## How to complete this task
From the line below containing "Instruction: Expand the" to the final line, print each line exactly as written. No pictures belong in the copy.

Dataset entries below:

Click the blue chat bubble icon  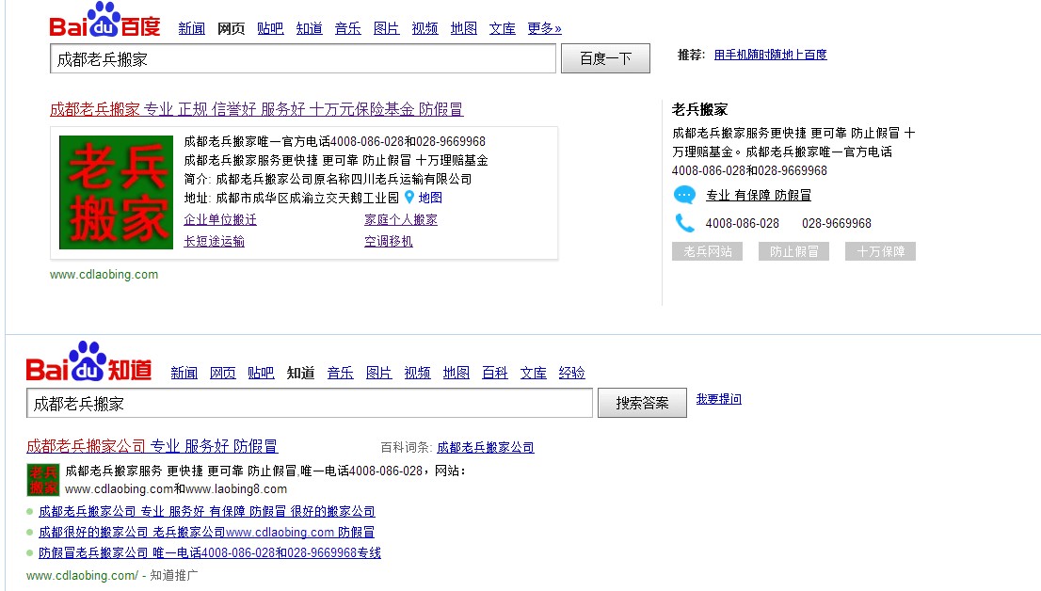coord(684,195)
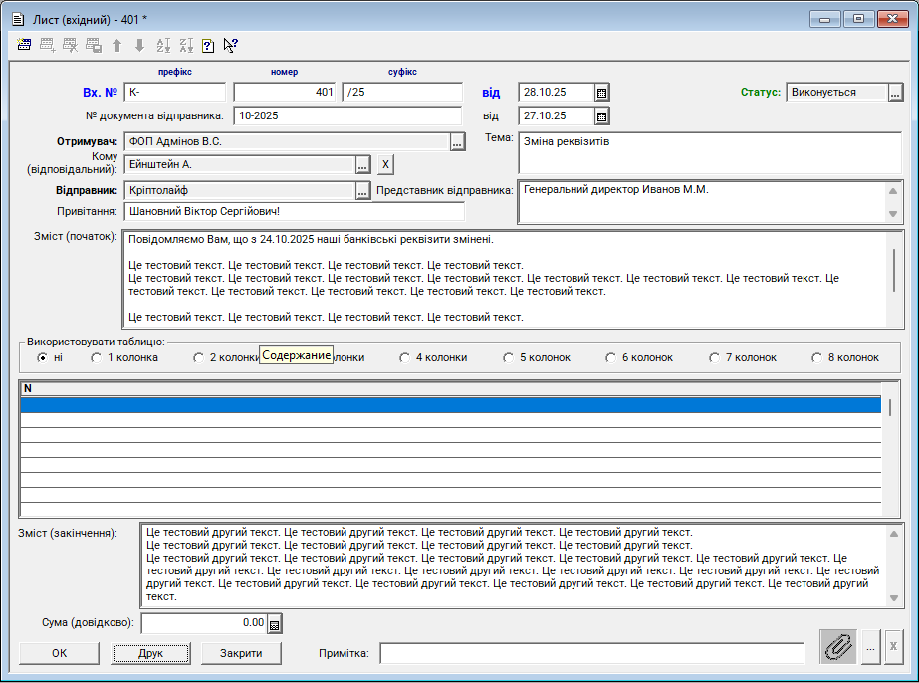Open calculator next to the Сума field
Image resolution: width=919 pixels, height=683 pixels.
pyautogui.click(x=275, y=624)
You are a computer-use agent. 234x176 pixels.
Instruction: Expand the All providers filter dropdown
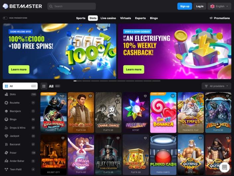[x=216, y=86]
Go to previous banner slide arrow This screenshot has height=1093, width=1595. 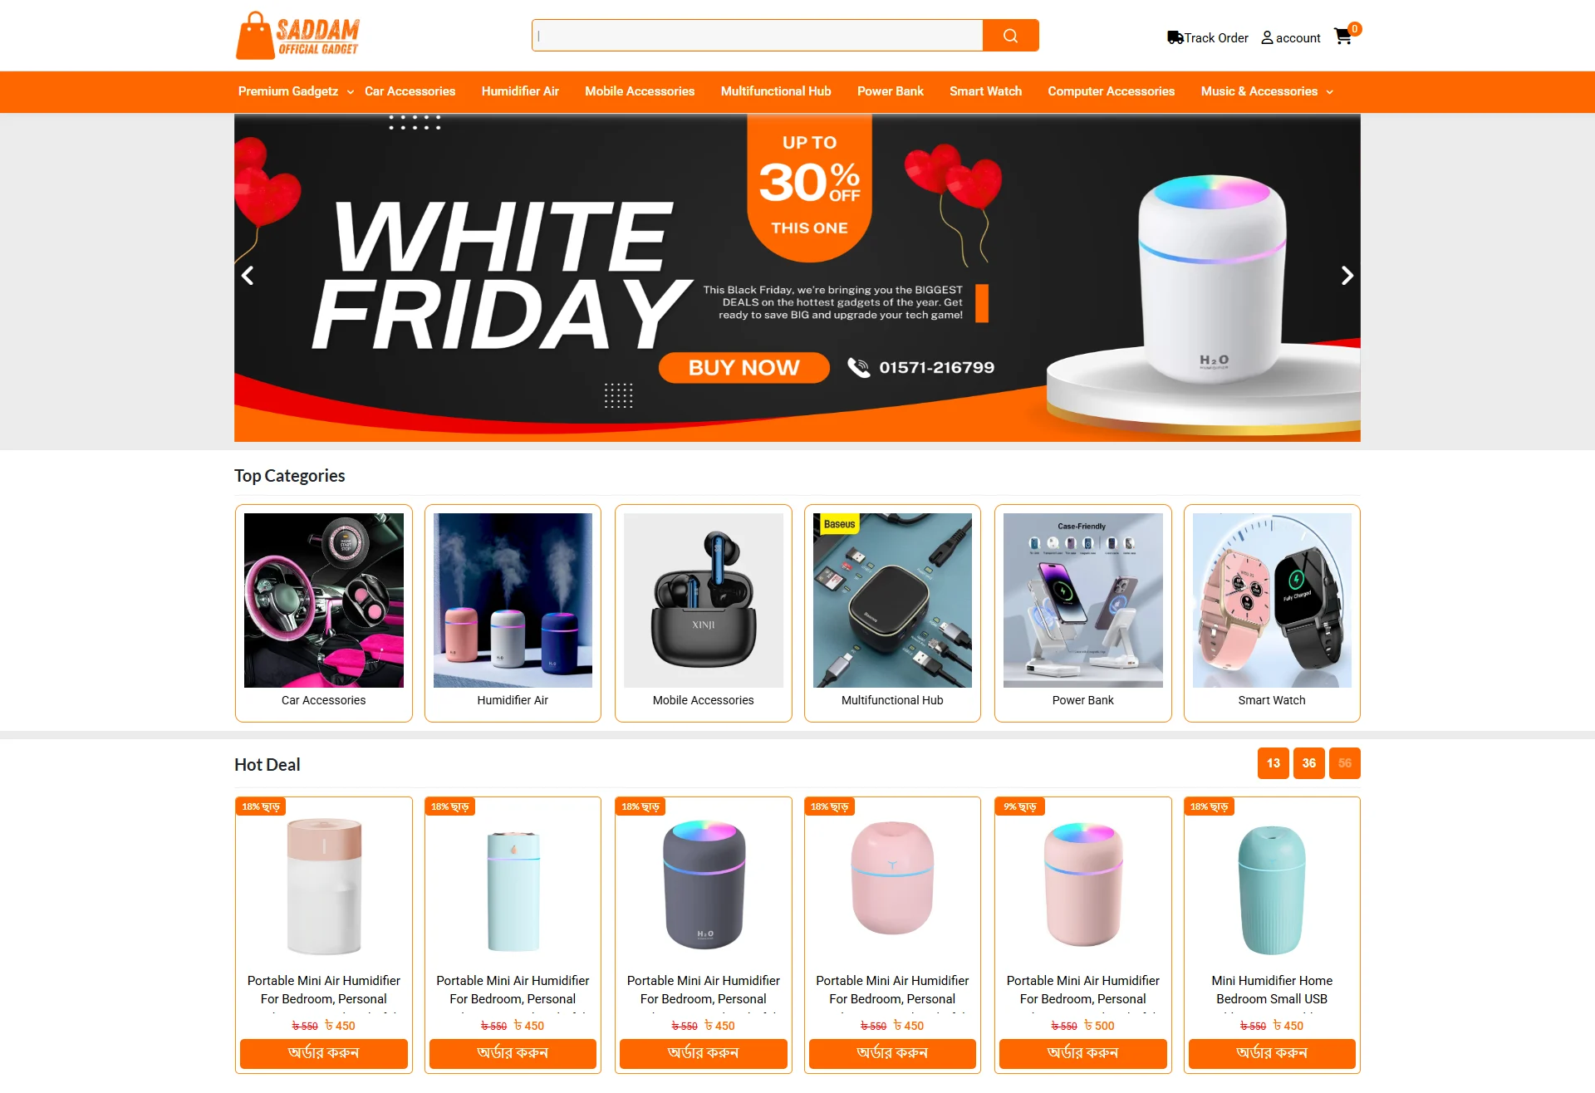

End of Dataset entries.

## Written solution
Instruction: Expand the All providers filter dropdown
[x=216, y=86]
Go to previous banner slide arrow This screenshot has height=1093, width=1595. 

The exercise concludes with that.